Work task
Your task is to copy the lines of the data below from the line holding "Screenshot is 88x2576." through the line holding "WordPress.com (22, 1432)", inclusive, exactly and with nothing added.

Excerpted data

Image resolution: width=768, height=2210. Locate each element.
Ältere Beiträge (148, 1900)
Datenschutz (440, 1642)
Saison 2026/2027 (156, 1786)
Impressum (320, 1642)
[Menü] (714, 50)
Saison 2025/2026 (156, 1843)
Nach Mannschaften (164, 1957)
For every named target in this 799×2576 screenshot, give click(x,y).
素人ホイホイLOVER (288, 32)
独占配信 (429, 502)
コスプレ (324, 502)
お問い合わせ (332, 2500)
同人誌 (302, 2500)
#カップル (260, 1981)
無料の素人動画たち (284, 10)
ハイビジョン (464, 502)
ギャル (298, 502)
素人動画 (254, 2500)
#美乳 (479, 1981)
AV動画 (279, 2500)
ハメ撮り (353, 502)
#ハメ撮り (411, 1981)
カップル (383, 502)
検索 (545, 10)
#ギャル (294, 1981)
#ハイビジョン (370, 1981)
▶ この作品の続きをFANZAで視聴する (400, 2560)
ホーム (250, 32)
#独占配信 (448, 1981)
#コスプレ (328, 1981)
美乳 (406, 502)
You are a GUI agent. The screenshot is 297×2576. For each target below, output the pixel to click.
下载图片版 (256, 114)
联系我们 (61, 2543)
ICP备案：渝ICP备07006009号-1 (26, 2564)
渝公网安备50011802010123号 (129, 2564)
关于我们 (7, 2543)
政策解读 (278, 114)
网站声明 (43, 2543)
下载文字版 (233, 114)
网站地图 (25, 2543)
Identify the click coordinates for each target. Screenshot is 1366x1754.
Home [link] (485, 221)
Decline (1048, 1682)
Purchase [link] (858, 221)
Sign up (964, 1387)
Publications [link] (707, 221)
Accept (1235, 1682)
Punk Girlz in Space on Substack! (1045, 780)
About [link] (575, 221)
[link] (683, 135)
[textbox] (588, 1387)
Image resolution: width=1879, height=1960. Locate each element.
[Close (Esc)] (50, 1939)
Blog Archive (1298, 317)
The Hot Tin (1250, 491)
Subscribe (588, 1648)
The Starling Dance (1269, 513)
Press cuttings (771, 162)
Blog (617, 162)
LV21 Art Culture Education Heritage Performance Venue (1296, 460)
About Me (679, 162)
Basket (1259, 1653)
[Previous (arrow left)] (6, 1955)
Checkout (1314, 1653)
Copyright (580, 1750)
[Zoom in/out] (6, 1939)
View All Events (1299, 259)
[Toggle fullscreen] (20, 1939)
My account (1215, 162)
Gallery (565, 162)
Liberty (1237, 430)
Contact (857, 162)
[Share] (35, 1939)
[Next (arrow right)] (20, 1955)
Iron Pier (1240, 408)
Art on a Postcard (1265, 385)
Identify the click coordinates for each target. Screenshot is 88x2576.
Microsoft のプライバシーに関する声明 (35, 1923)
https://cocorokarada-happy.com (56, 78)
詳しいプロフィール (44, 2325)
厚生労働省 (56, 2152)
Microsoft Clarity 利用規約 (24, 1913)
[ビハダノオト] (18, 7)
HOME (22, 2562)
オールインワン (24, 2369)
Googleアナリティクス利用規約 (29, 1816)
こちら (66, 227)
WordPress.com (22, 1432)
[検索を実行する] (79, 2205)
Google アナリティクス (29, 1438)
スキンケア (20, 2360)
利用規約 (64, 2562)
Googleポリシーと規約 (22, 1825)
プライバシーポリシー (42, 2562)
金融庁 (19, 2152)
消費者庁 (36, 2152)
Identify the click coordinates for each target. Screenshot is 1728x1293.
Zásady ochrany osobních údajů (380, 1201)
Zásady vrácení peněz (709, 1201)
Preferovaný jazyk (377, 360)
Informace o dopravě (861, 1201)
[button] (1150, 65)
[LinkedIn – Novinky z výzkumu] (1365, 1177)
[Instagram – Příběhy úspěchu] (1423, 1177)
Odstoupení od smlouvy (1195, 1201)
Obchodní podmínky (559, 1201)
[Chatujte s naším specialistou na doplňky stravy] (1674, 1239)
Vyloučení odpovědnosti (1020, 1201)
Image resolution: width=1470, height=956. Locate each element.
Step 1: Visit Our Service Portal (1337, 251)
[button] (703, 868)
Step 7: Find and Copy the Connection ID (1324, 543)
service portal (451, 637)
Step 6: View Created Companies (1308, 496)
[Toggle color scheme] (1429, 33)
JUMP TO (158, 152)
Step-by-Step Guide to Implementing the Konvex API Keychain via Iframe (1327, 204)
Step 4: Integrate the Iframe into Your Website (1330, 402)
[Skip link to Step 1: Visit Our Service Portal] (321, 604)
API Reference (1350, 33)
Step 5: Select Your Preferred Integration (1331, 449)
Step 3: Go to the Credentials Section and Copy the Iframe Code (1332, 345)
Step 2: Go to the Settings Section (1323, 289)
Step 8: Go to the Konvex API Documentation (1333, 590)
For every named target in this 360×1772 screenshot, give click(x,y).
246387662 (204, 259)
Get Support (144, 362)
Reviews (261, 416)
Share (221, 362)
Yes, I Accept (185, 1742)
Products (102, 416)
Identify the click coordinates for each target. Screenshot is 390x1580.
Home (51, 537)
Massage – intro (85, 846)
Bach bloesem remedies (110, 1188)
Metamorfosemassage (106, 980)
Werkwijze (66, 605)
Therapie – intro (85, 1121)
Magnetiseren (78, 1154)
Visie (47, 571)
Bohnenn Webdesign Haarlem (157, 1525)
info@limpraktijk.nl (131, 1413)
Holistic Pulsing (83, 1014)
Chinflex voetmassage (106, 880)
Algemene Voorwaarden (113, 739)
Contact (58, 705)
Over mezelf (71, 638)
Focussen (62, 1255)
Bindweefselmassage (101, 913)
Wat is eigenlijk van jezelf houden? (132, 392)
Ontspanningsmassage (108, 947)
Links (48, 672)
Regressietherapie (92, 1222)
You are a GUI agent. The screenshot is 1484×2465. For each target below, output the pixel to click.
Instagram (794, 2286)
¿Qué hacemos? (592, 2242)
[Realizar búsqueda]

Solution
Identify the click coordinates for each target. Screenshot is 88x2576.
Microsoft のプライバシーに関する声明 (35, 1923)
https://cocorokarada-happy.com (56, 78)
詳しいプロフィール (44, 2325)
厚生労働省 (56, 2152)
Microsoft Clarity 利用規約 (24, 1913)
[ビハダノオト] (18, 7)
HOME (22, 2562)
オールインワン (24, 2369)
Googleアナリティクス利用規約 (29, 1816)
こちら (66, 227)
WordPress.com (22, 1432)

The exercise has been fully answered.